SHORT PROBLEM
Edit the entries in the stretch from the line containing "that (186, 638)" through the line containing "written (644, 595)", replacing "network" with "system" and keeping everything else unchanged. Give back only those lines.

>> start DATASET

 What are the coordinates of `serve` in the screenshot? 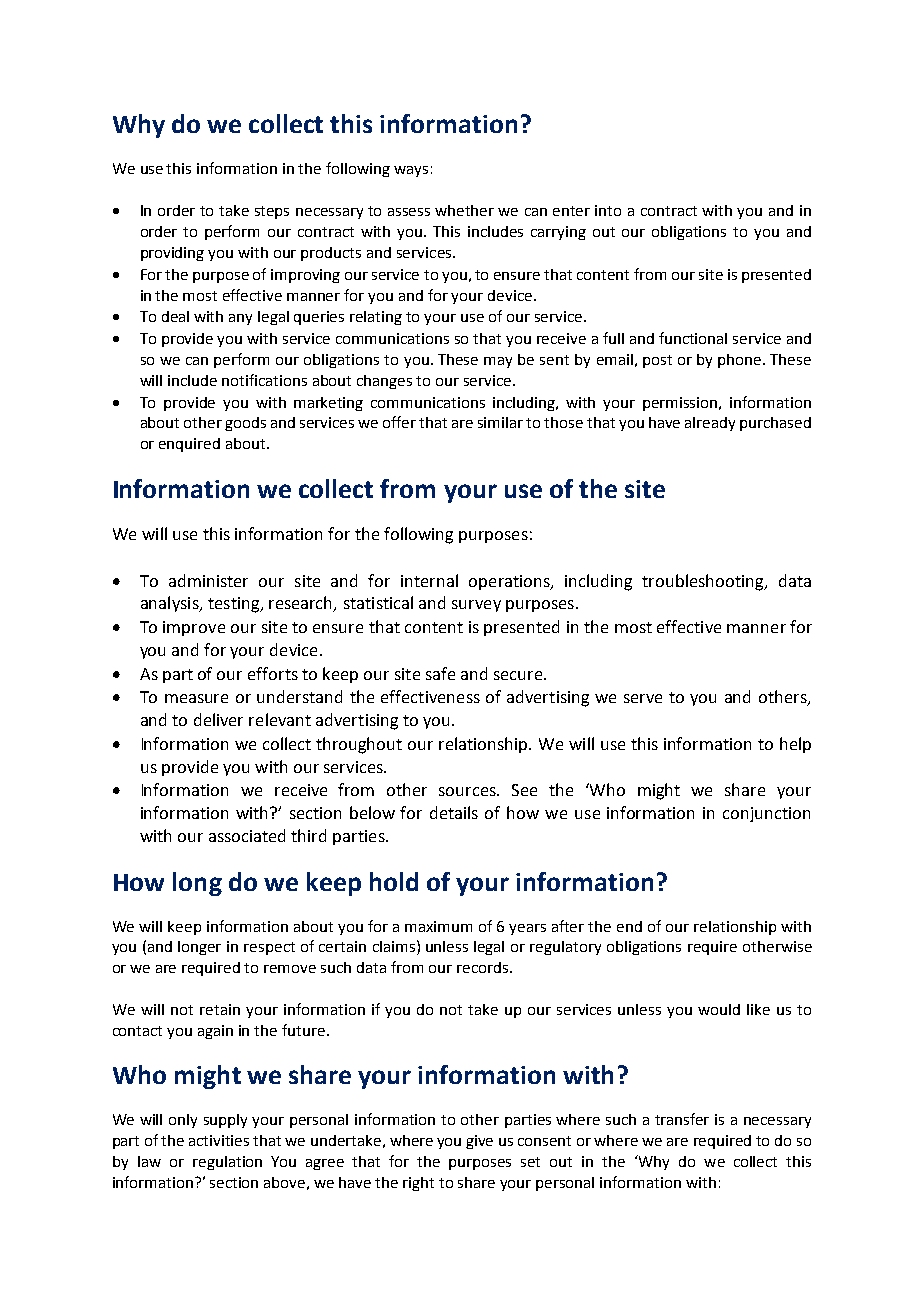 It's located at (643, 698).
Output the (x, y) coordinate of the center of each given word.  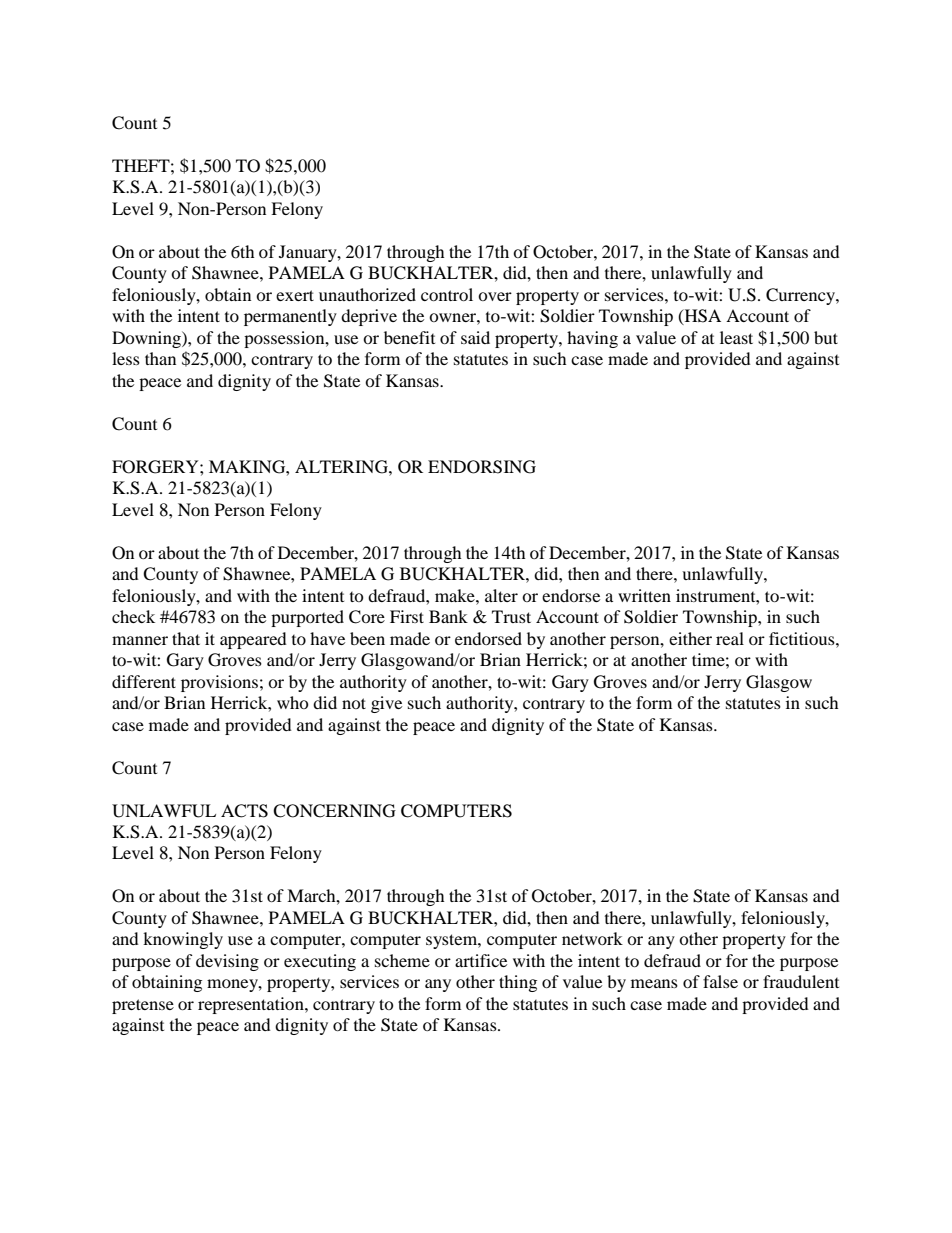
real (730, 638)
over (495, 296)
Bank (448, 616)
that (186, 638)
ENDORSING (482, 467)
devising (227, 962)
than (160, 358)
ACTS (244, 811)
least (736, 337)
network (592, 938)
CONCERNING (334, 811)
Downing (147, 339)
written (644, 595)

>> end DATASET
>> start DATASET

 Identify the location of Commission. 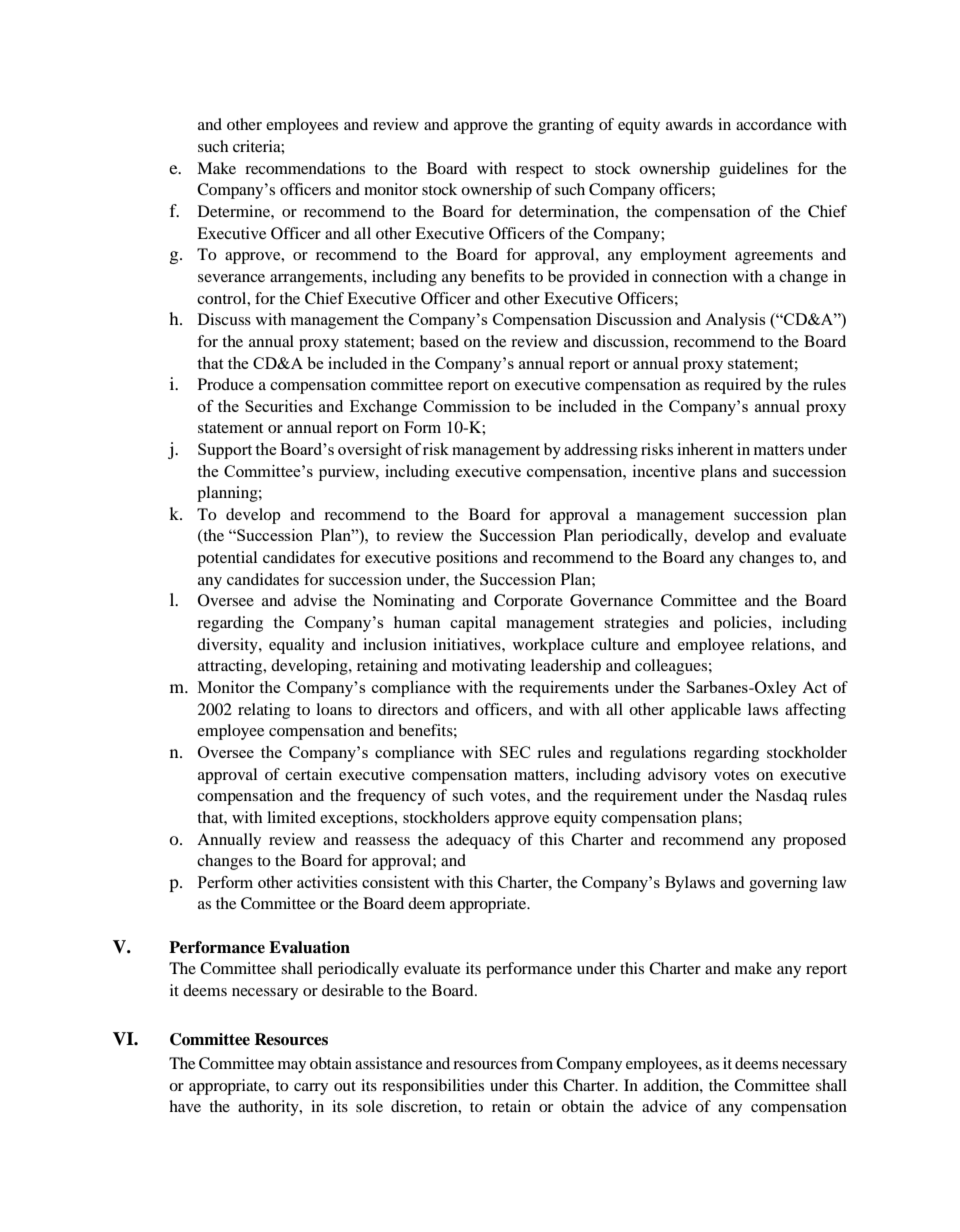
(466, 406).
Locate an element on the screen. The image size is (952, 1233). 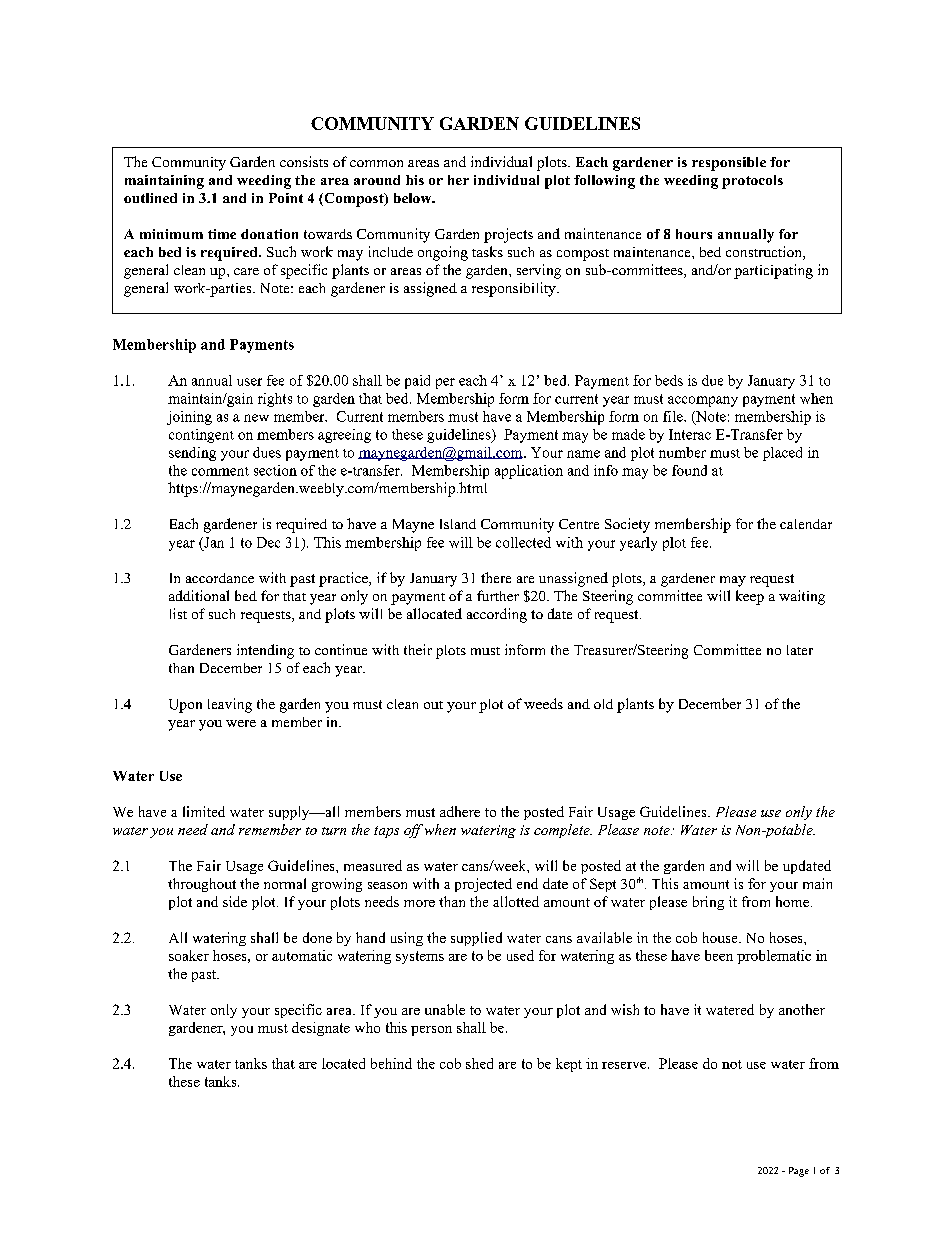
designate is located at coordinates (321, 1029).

>> end DATASET

FINISHED TASK
that (186, 638)
ENDORSING (482, 467)
devising (227, 962)
than (160, 358)
ACTS (244, 811)
least (736, 337)
system (592, 938)
CONCERNING (334, 811)
Downing (147, 339)
written (644, 595)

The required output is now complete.